The Need

  • In 2006, the United Nations called housing and homelessness in Canada a “national emergency,” a finding confirmed by the UN Special Rapporteur on the Right to Adequate Housing after his official fact-finding mission to Canada in 2007.
  • Social housing is not sufficiently valued by government and has been allowed to deteriorate and lag far behind the need. In 1994 the federal government stopped funding new social housing construction. Since then federal housing programs have been short-term, under-funded and have often created or maintained housing that is not accessible to those that need it the most. There has been a steady decline in construction of social housing in Canada by all three levels of government.

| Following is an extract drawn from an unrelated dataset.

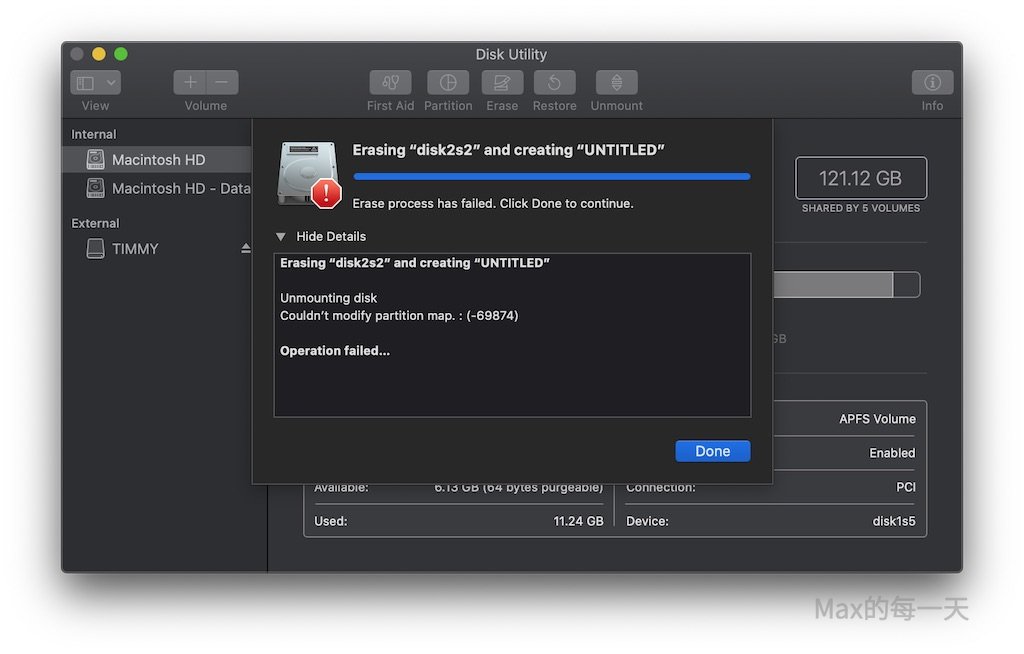The width and height of the screenshot is (1024, 654).
Task: Click the Partition toolbar icon
Action: point(448,83)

  • As housing costs increase and income and welfare benefits remain grossly inadequate, people are forced to spend food money on rent, making personal debt, pan-handling and food banks sad necessities for survival. Ironically, existing policies that provide money to improve and repair neighbourhoods raise the cost of housing, resulting in the displacement of the poor and the creation of homelessness. Such programs must also provide social housing (where rent is geared to income) for those who are being displaced.
  • Aboriginal housing agencies have waiting lists including thousands of families and individuals on and off reserve. Canada is in violation of its treaty obligations to house First Nations People. Housing for new Canadians, seniors in poverty and people with physical or mental disabilities who have special housing needs is grossly insufficient.